What you give back should match the records word for word.
━━━━━━━━━━━━━━━━━━━━━━━━━━━━━━
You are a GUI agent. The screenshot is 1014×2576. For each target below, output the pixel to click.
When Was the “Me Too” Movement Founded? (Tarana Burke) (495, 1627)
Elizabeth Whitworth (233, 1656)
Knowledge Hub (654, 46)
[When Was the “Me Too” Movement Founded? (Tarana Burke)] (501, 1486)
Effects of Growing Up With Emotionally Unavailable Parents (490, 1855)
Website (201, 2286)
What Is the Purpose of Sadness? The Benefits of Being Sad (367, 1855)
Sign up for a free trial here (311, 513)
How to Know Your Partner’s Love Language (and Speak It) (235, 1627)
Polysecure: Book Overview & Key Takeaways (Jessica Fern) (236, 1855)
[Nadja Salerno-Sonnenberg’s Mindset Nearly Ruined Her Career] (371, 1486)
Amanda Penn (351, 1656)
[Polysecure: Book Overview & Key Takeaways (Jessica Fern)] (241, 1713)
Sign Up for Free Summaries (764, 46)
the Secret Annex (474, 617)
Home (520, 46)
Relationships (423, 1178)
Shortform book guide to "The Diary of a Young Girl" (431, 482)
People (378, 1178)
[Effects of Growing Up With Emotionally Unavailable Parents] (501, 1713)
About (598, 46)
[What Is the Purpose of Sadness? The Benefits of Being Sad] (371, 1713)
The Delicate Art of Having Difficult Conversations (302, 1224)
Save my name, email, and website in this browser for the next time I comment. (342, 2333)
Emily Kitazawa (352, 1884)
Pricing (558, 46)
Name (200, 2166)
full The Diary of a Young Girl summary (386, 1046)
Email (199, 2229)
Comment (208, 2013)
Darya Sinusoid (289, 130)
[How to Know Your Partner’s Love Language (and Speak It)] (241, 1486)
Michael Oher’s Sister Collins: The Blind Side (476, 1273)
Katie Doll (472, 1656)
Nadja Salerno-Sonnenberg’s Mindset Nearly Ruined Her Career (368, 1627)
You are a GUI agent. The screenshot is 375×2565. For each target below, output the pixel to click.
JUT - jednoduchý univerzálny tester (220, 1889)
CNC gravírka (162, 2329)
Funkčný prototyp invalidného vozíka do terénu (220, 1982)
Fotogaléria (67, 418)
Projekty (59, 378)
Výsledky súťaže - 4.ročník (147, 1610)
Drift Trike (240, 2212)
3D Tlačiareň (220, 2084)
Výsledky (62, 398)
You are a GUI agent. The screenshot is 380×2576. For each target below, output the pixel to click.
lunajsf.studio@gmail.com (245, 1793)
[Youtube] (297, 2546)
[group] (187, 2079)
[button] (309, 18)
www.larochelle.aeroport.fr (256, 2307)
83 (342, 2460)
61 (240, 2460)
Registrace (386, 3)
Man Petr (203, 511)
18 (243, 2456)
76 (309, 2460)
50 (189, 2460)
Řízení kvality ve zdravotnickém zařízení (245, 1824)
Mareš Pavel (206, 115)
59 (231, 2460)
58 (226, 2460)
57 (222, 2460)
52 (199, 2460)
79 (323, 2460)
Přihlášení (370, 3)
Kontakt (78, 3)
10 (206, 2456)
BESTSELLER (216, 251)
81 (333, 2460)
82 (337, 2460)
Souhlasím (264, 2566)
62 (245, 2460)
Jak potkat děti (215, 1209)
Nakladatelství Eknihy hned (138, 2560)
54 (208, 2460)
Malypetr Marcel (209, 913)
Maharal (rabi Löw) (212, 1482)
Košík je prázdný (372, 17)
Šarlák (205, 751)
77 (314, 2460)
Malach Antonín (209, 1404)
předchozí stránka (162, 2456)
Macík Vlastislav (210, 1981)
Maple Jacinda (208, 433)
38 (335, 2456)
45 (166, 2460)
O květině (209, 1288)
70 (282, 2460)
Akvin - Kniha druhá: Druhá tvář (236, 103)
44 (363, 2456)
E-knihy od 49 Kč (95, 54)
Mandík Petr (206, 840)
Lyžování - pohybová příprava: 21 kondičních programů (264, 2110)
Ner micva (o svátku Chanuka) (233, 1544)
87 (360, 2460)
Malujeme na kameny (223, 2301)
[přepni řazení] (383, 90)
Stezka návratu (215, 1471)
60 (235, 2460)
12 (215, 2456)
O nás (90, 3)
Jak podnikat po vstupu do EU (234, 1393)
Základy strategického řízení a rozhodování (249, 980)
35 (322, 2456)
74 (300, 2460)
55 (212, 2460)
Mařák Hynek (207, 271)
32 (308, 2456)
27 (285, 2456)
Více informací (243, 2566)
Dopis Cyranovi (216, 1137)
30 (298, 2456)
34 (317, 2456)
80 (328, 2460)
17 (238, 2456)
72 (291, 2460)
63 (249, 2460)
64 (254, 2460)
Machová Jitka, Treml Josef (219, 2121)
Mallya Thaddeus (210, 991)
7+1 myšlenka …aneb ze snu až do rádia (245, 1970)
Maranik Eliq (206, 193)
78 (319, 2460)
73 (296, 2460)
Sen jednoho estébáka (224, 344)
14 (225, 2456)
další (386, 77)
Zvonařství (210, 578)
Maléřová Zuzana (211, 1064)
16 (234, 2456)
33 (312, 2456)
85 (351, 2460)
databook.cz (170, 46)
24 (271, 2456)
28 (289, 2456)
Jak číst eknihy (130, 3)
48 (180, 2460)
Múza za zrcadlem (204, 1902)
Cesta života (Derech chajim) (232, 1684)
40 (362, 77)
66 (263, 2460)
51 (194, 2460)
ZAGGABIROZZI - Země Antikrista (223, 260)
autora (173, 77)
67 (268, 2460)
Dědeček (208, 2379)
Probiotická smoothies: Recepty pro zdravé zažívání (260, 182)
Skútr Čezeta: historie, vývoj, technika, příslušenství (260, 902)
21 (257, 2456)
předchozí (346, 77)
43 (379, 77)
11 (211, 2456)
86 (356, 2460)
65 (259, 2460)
━━━━━━━━━━━━━━━━━━━━━━━━━━━━━━
» **EXERCISE OUTPUT**
You are a GUI agent. The screenshot is 1014×2576. For each target below, output the pixel to click.
When Was the “Me Too” Movement Founded? (Tarana Burke) (495, 1627)
Elizabeth Whitworth (233, 1656)
Knowledge Hub (654, 46)
[When Was the “Me Too” Movement Founded? (Tarana Burke)] (501, 1486)
Effects of Growing Up With Emotionally Unavailable Parents (490, 1855)
Website (201, 2286)
What Is the Purpose of Sadness? The Benefits of Being Sad (367, 1855)
Sign up for a free trial here (311, 513)
How to Know Your Partner’s Love Language (and Speak It) (235, 1627)
Polysecure: Book Overview & Key Takeaways (Jessica Fern) (236, 1855)
[Nadja Salerno-Sonnenberg’s Mindset Nearly Ruined Her Career] (371, 1486)
Amanda Penn (351, 1656)
[Polysecure: Book Overview & Key Takeaways (Jessica Fern)] (241, 1713)
Sign Up for Free Summaries (764, 46)
the Secret Annex (474, 617)
Home (520, 46)
Relationships (423, 1178)
Shortform book guide to "The Diary of a Young Girl" (431, 482)
People (378, 1178)
[Effects of Growing Up With Emotionally Unavailable Parents] (501, 1713)
About (598, 46)
[What Is the Purpose of Sadness? The Benefits of Being Sad] (371, 1713)
The Delicate Art of Having Difficult Conversations (302, 1224)
Save my name, email, and website in this browser for the next time I comment. (342, 2333)
Emily Kitazawa (352, 1884)
Pricing (558, 46)
Name (200, 2166)
full The Diary of a Young Girl summary (386, 1046)
Email (199, 2229)
Comment (208, 2013)
Darya Sinusoid (289, 130)
[How to Know Your Partner’s Love Language (and Speak It)] (241, 1486)
Michael Oher’s Sister Collins: The Blind Side (476, 1273)
Katie Doll (472, 1656)
Nadja Salerno-Sonnenberg’s Mindset Nearly Ruined Her Career (368, 1627)
You are a GUI agent. The screenshot is 375×2565. For each target below, output the pixel to click.
JUT - jednoduchý univerzálny tester (220, 1889)
CNC gravírka (162, 2329)
Funkčný prototyp invalidného vozíka do terénu (220, 1982)
Fotogaléria (67, 418)
Projekty (59, 378)
Výsledky súťaže - 4.ročník (147, 1610)
Drift Trike (240, 2212)
3D Tlačiareň (220, 2084)
Výsledky (62, 398)
You are a GUI agent. The screenshot is 380×2576. For each target below, output the pixel to click.
lunajsf.studio@gmail.com (245, 1793)
[Youtube] (297, 2546)
[group] (187, 2079)
[button] (309, 18)
www.larochelle.aeroport.fr (256, 2307)
83 (342, 2460)
61 (240, 2460)
Registrace (386, 3)
Man Petr (203, 511)
18 (243, 2456)
76 (309, 2460)
50 (189, 2460)
Řízení kvality ve zdravotnickém zařízení (245, 1824)
Mareš Pavel (206, 115)
59 (231, 2460)
58 (226, 2460)
57 (222, 2460)
52 (199, 2460)
79 (323, 2460)
Přihlášení (370, 3)
Kontakt (78, 3)
10 (206, 2456)
BESTSELLER (216, 251)
81 (333, 2460)
82 (337, 2460)
Souhlasím (264, 2566)
62 (245, 2460)
Jak potkat děti (215, 1209)
Nakladatelství Eknihy hned (138, 2560)
54 (208, 2460)
Malypetr Marcel (209, 913)
Maharal (rabi Löw) (212, 1482)
Košík je prázdný (372, 17)
Šarlák (205, 751)
77 (314, 2460)
Malach Antonín (209, 1404)
předchozí stránka (162, 2456)
Macík Vlastislav (210, 1981)
Maple Jacinda (208, 433)
38 (335, 2456)
45 (166, 2460)
O květině (209, 1288)
70 (282, 2460)
Akvin - Kniha druhá: Druhá tvář (236, 103)
44 (363, 2456)
E-knihy od 49 Kč (95, 54)
Mandík Petr (206, 840)
Lyžování - pohybová příprava: 21 kondičních programů (264, 2110)
Ner micva (o svátku Chanuka) (233, 1544)
87 (360, 2460)
Malujeme na kameny (223, 2301)
[přepni řazení] (383, 90)
Stezka návratu (215, 1471)
60 (235, 2460)
12 (215, 2456)
O nás (90, 3)
Jak podnikat po vstupu do EU (234, 1393)
Základy strategického řízení a rozhodování (249, 980)
35 (322, 2456)
74 (300, 2460)
55 (212, 2460)
Mařák Hynek (207, 271)
32 (308, 2456)
27 (285, 2456)
Více informací (243, 2566)
Dopis Cyranovi (216, 1137)
30 (298, 2456)
34 (317, 2456)
80 (328, 2460)
17 (238, 2456)
72 (291, 2460)
63 (249, 2460)
64 (254, 2460)
Machová Jitka, Treml Josef (219, 2121)
Mallya Thaddeus (210, 991)
7+1 myšlenka …aneb ze snu až do rádia (245, 1970)
Maranik Eliq (206, 193)
78 (319, 2460)
73 (296, 2460)
Sen jednoho estébáka (224, 344)
14 (225, 2456)
další (386, 77)
Zvonařství (210, 578)
Maléřová Zuzana (211, 1064)
16 (234, 2456)
33 (312, 2456)
85 (351, 2460)
databook.cz (170, 46)
24 (271, 2456)
28 (289, 2456)
Jak číst eknihy (130, 3)
48 (180, 2460)
Múza za zrcadlem (204, 1902)
Cesta života (Derech chajim) (232, 1684)
40 (362, 77)
66 (263, 2460)
51 (194, 2460)
ZAGGABIROZZI - Země Antikrista (223, 260)
autora (173, 77)
67 (268, 2460)
Dědeček (208, 2379)
Probiotická smoothies: Recepty pro zdravé zažívání (260, 182)
Skútr Čezeta: historie, vývoj, technika, příslušenství (260, 902)
21 (257, 2456)
předchozí (346, 77)
43 (379, 77)
11 (211, 2456)
86 (356, 2460)
65 (259, 2460)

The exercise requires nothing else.